Fütterung im Elefantenwaisenhaus "Daphne Sheldrick’s Orphanage" im Nairobi Nationalpark, Kenia

Jeder Kenia Urlauber sollte dem Elephant Orphanage einen Besuch abstatten, um Einblick in das Leben der Dickhäuter und deren Besonderheiten zu bekommen. Wer es sich zutraut, kann die friedlichen Tiere auch streicheln.

Elefanten Baby Elephant Orphanage

Tee & Kenia – wie passt denn das zusammen?

Tee ist mit Abstand mein Lieblingsgetränk, aber was hat das Heißgetränk und Kenia gemeinsam? Kenia ist mittlerweile eine der größten, wenn nicht der größte Tee-Exporteur der Welt. Auf der Teefarm Kiamethu kann man hinter die Kulissen der Teeproduktion blicken: Die Hausherrin Fiona empfängt ihre Gäste mit offenen Armen in ihrem Kolonial-Stil-Haus. Im Wohnzimmer erklärt sie wie der Tee von den Feldern in unsere Tassen kommt. Ein sehr aufwändiges Unterfangen, das viel Zeit und Liebe in Anspruch nimmt. Der Großteil des kenianischen Tees wird übrigens nach Großbritannien exportiert.

Gemeinsam schlendern wir an Teefelder vorbei und staunen nicht schlecht über das satte Grün – Tee so weit das Auge reicht!

Teeplantage Kenia

Nach dem ausführlichen Spaziergang lädt die Hausherrin uns auf ein feierliches Mahl in ihrem englischen Garten ein. Typisch kenianische Mahlzeiten scheinen nur darauf zu warten, von den mittlerweile hungrigen Gästen im Freien genossen zu werden. Fiona freut sich immer über Besuch. Eine Voranmeldung per Mail oder Telefon ist ratsam, damit sie für euch ausreichend Köstlichkeiten vorbereiten kann.

Safari vor der Kulisse des Kilimandscharos

Wer nach Kenia reist, sollte die wundervollen Nationalparks nicht außer Acht lassen! Besonders hat es mir der Amboseli National Park südlich von Nairobi angetan: Giraffen, Löwen, Gnus, Zebras, Elefanten, Hyänen, Hippos und weitere Wildtiere kann man hier beobachten. Wer das Wetter auch noch auf seiner Seite hat, genießt eine atemberaubende Fernsicht auf Afrikas höchstem Berg – den Kilimandscharo! Majestätisch ragt er empor und scheint jeden Besucher mit seiner schneebedeckten Krone zu begrüßen.
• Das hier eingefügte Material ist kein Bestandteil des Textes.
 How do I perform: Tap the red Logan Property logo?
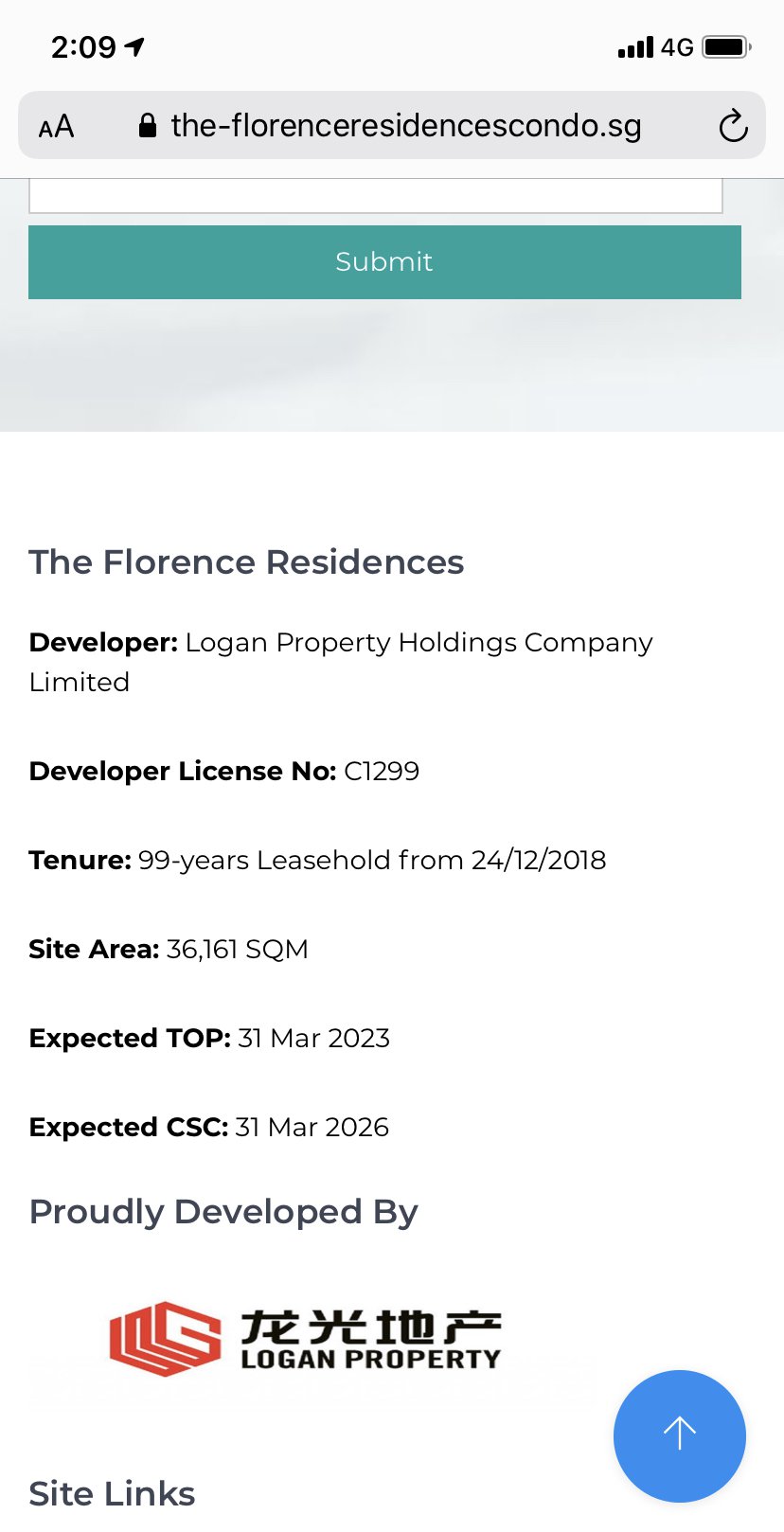click(x=165, y=1338)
Amboseli Nationalpark Kenia

Kenia – ein Land voller Möglichkeiten, voller Abenteuer und voller wilder Tiere! Ein Muss für jeden Naturliebhaber! Also, Augen auf und ab nach Kenia!

2 Gedanken zu „Kenia – mehr als nur ein Strandurlaub“

  1. wir möchten gerne am 25.12.15 für 10 Tage nach Kenia fahren (haben schon gebucht) aber wir haben Angst zu fliegen aufgrund der letzten Terroranschläge generell. Im Außenministerium hat man uns abgeraten. Hätte noch gerne eine weitere Meinung. LG Sarah

    1. Hallo Sarah,

      aktuell liegt keine offizielle Reisewarnung für Kenia vor, nur das Grenzgebiet zu Somalia sollte gemieden werden. Wir empfehlen dir (wie auch in anderen Ländern), in Großstädten und bei Menschenansammlungen generell aufmerksam zu sein.